* [Source material]
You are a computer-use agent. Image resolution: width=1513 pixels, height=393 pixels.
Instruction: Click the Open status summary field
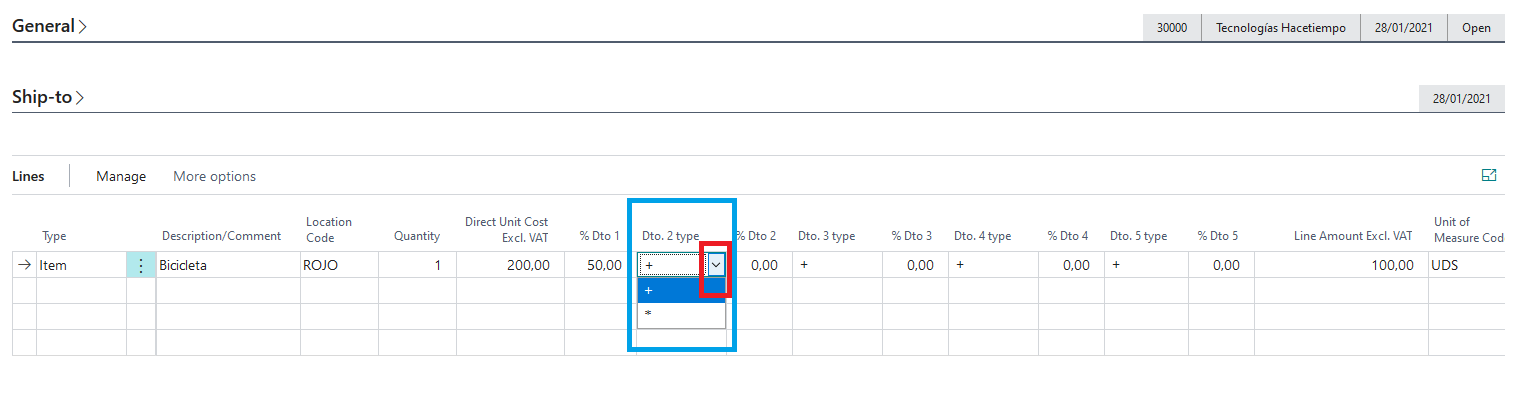[x=1476, y=28]
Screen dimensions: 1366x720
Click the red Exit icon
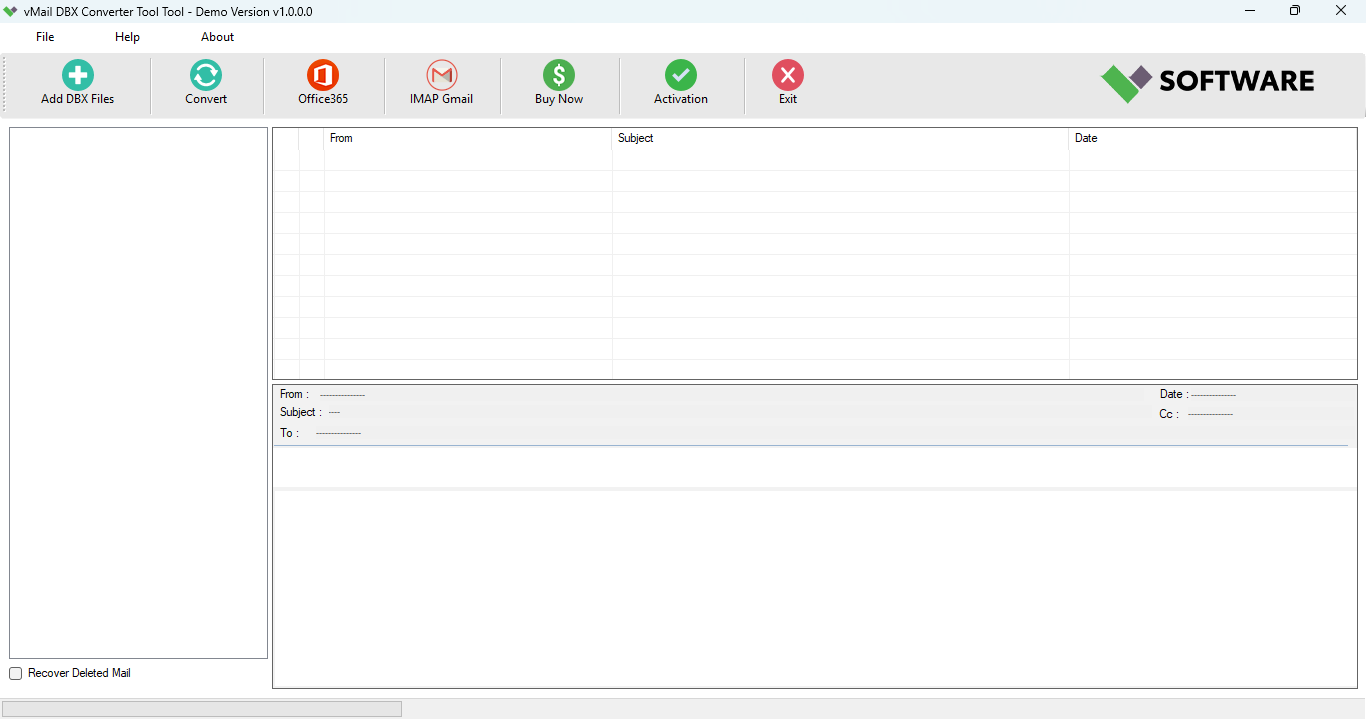point(788,76)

* [Problem] Copy out every line of the rows above word for word, leaving out the pictures.

* [Exercise result]
You are a computer-use agent. Image resolution: width=1513 pixels, height=393 pixels.
Instruction: Click the Open status summary field
[x=1476, y=28]
Screen dimensions: 1366x720
Click the red Exit icon
point(788,76)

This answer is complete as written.